Records for this exercise =
----

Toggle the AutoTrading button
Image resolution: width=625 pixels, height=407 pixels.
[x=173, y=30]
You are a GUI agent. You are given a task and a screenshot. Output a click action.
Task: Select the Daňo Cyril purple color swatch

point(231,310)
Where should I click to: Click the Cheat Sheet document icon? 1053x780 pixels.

----

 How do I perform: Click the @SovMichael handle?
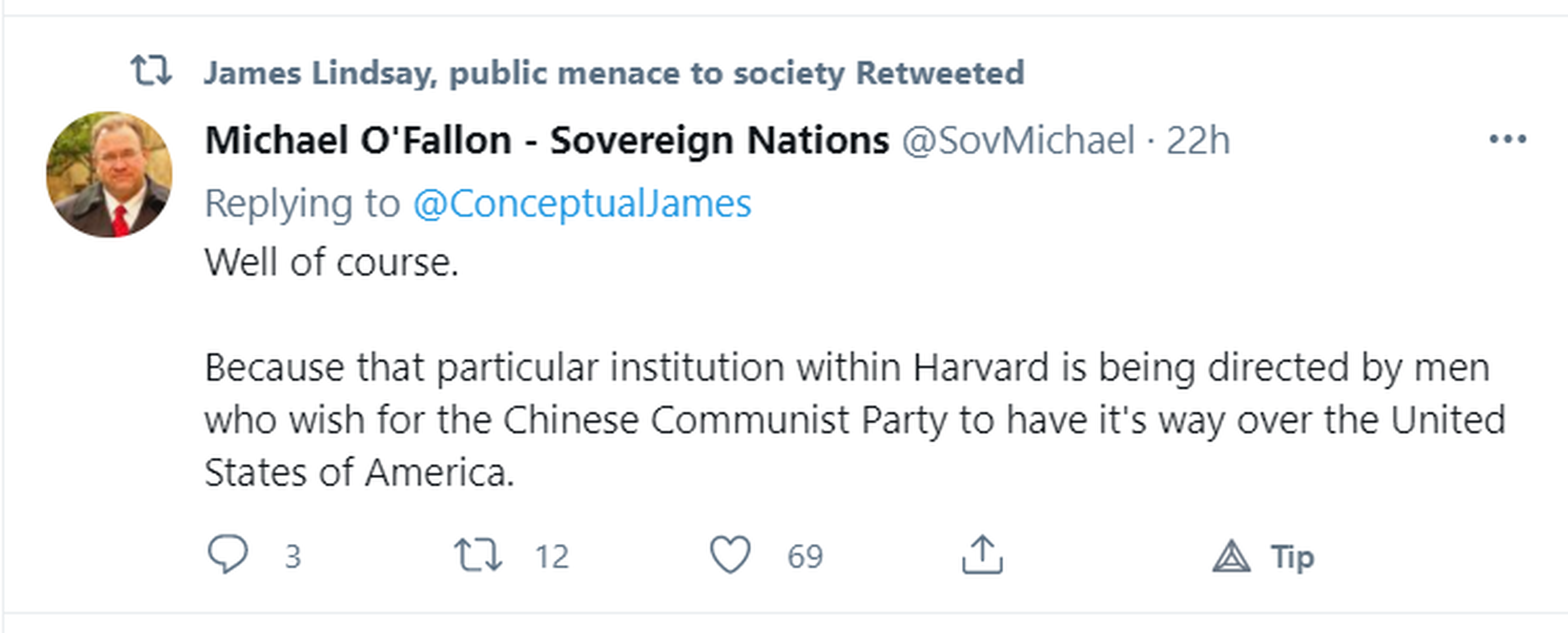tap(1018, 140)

----

The problem = Copy out only the lines above from the one with "Image resolution: width=625" to the one with "Where should I", inclusive, exactly as they stand.

Your solution =
Image resolution: width=625 pixels, height=407 pixels.
[x=173, y=30]
You are a GUI agent. You are given a task and a screenshot. Output a click action.
Task: Select the Daňo Cyril purple color swatch

point(231,310)
Where should I click to: Click the Cheat Sheet document icon? 1053x780 pixels.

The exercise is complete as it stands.